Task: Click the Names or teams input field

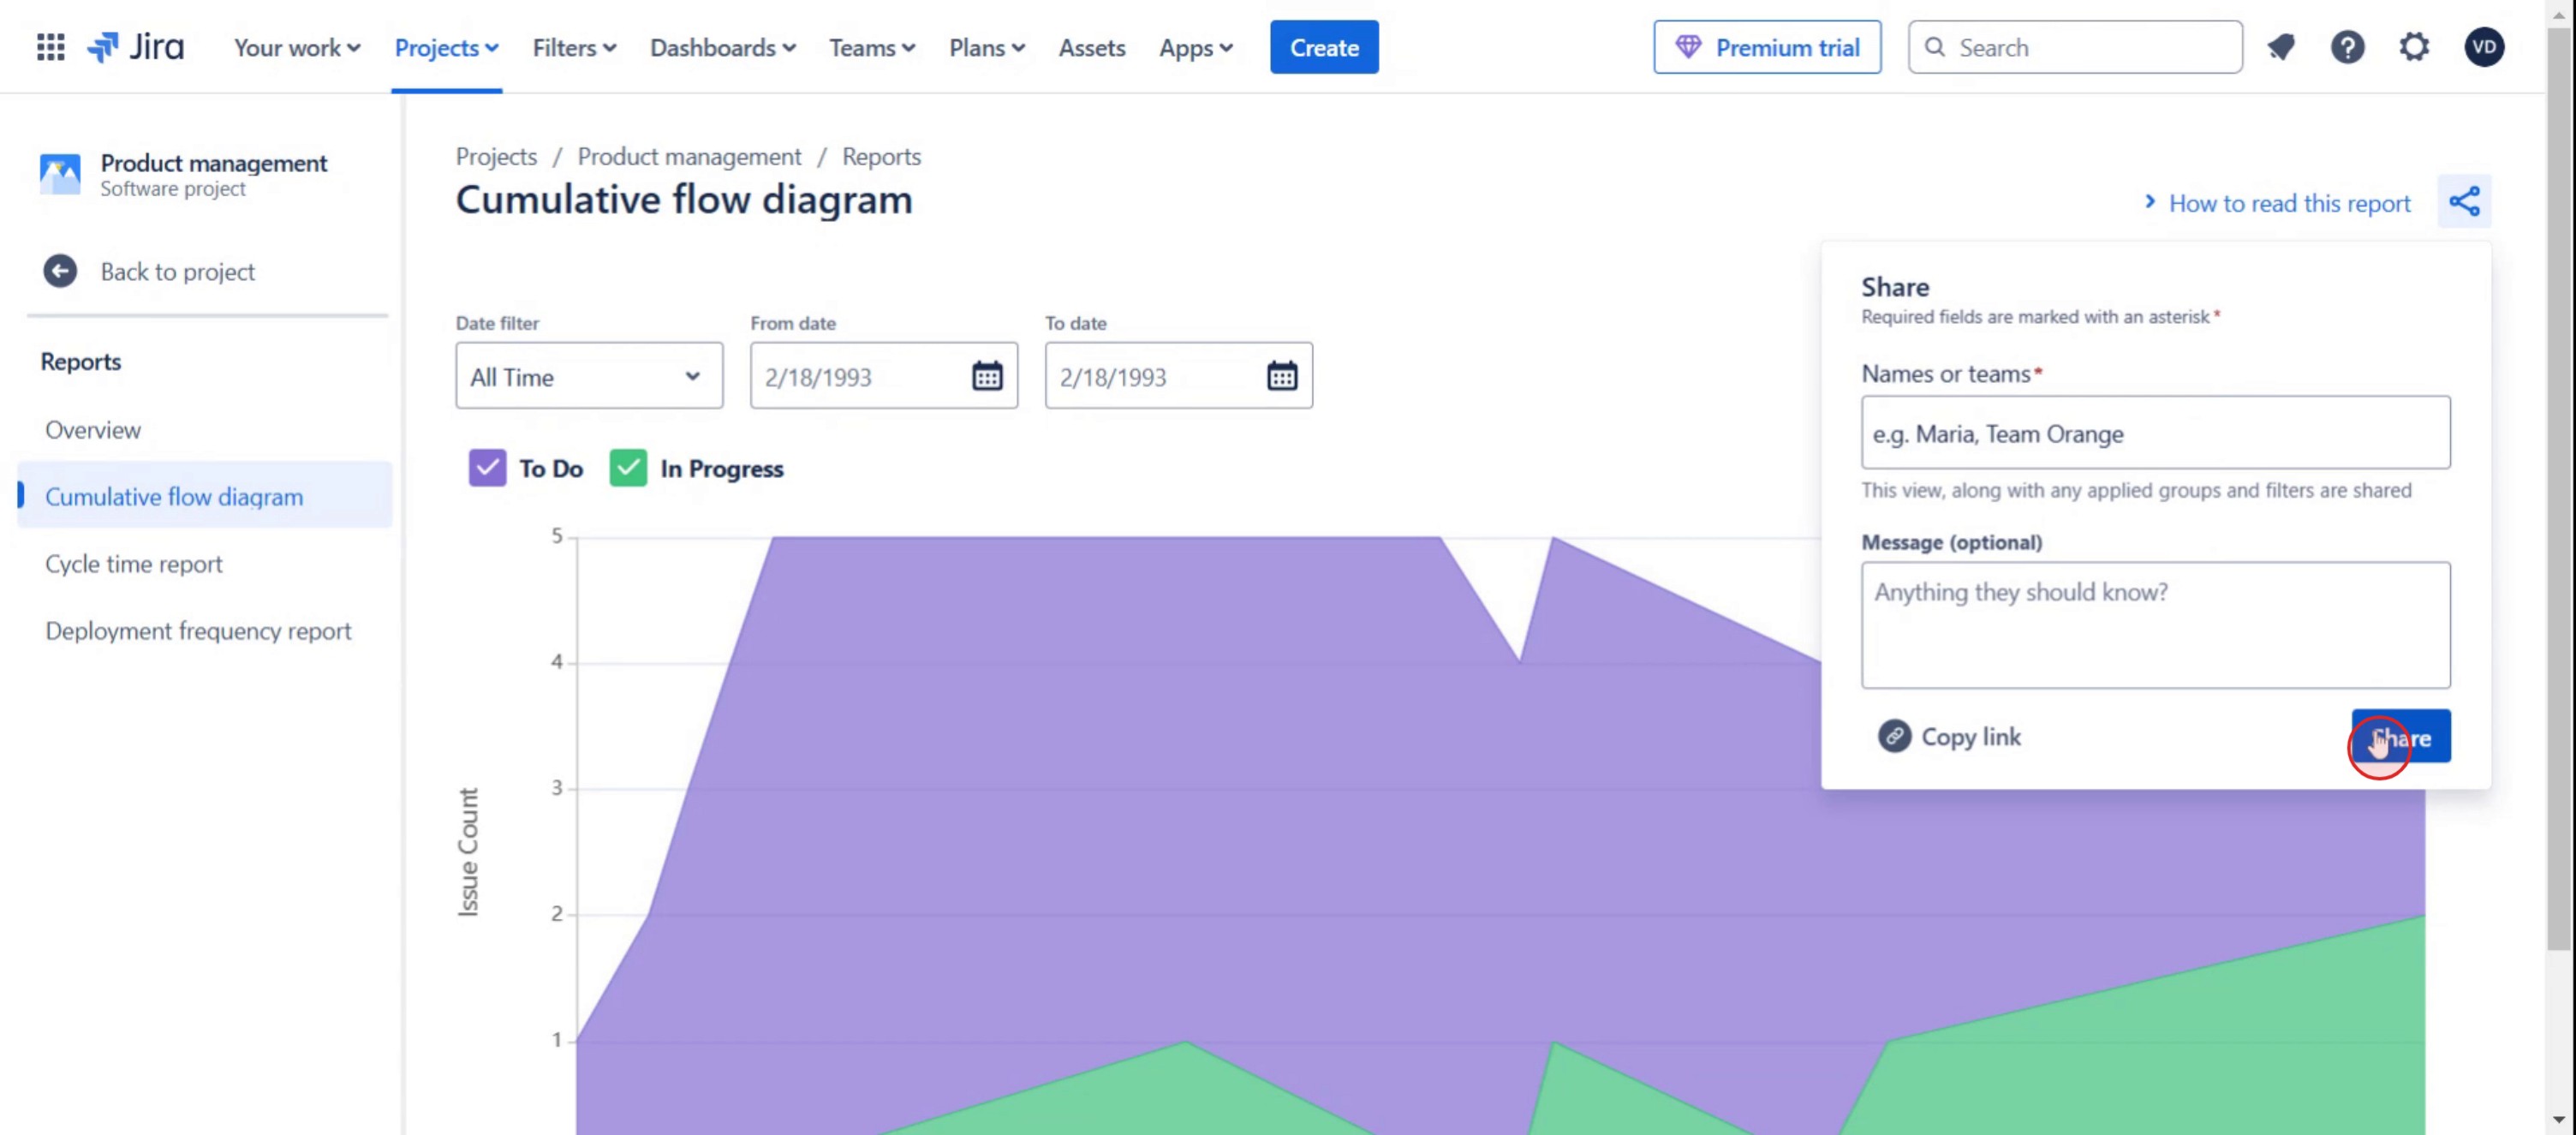Action: (x=2155, y=433)
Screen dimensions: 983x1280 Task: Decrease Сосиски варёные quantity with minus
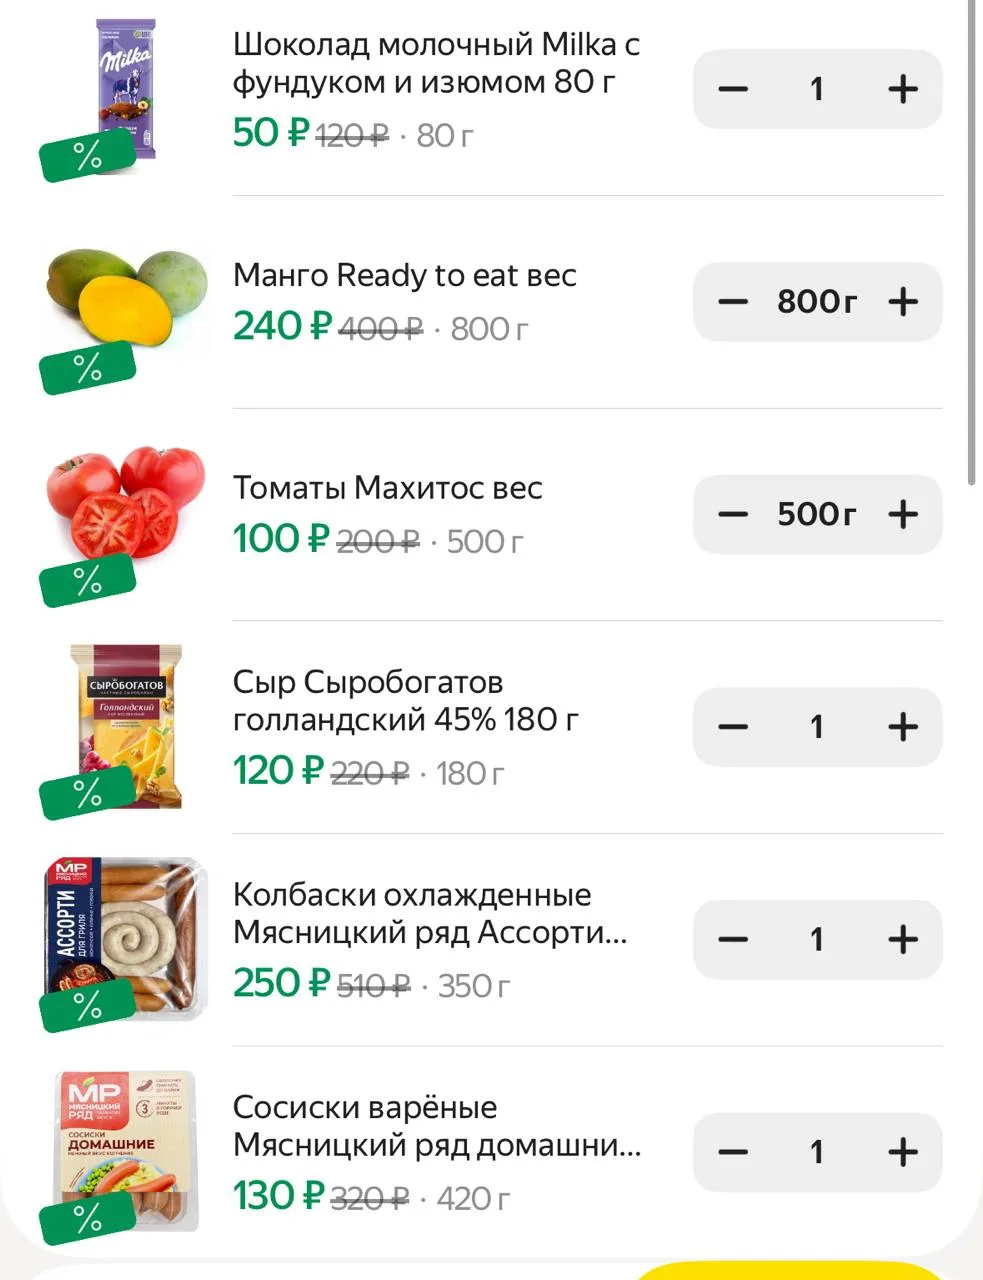733,1152
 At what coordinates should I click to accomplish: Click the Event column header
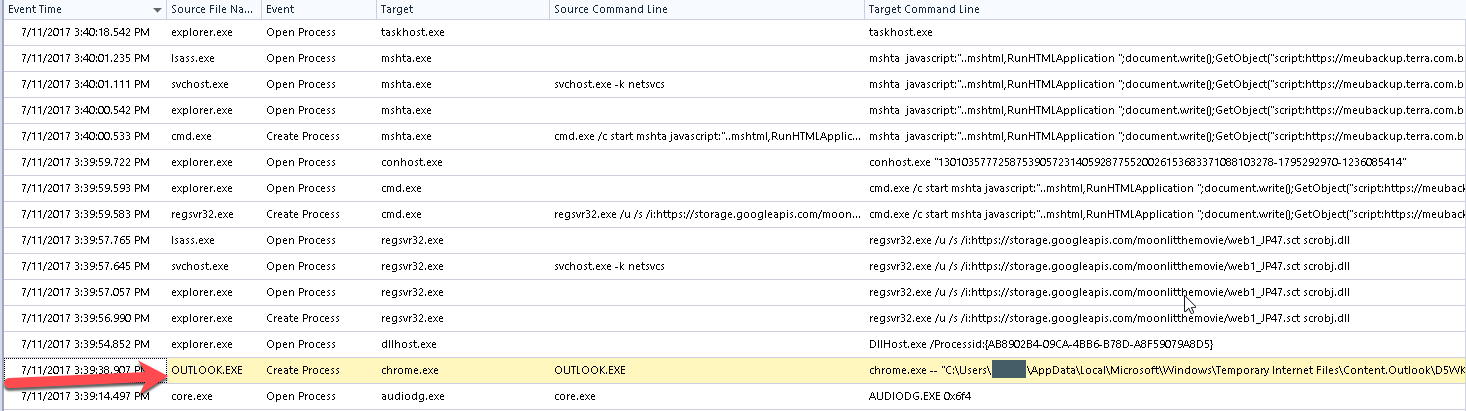281,10
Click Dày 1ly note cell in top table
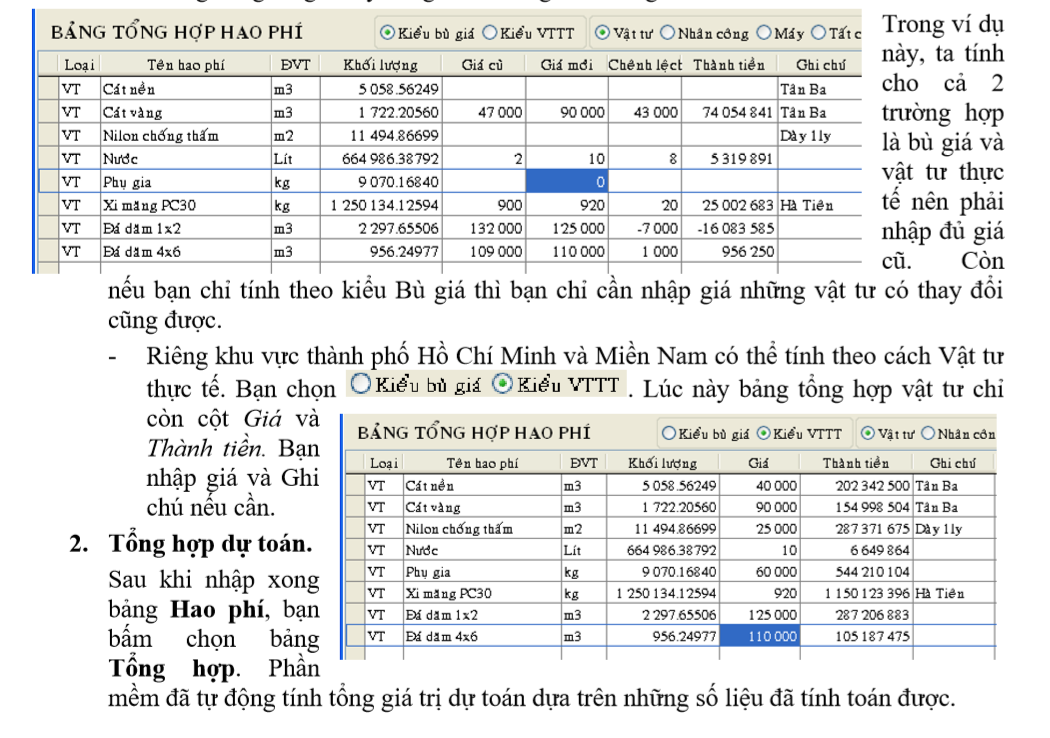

[What to work on]:
Rewrite all of the rows above, replacing every "Task" with "Instruction" and keeping everything else unchanged. Leave the pictures out of your answer.

[Task answer]:
Instruction: Click the Names or teams input field

Action: (x=2155, y=433)
Screen dimensions: 983x1280 Instruction: Decrease Сосиски варёные quantity with minus
733,1152
 At what coordinates should I click to accomplish: Click the Event column header
281,10
Click Dày 1ly note cell in top table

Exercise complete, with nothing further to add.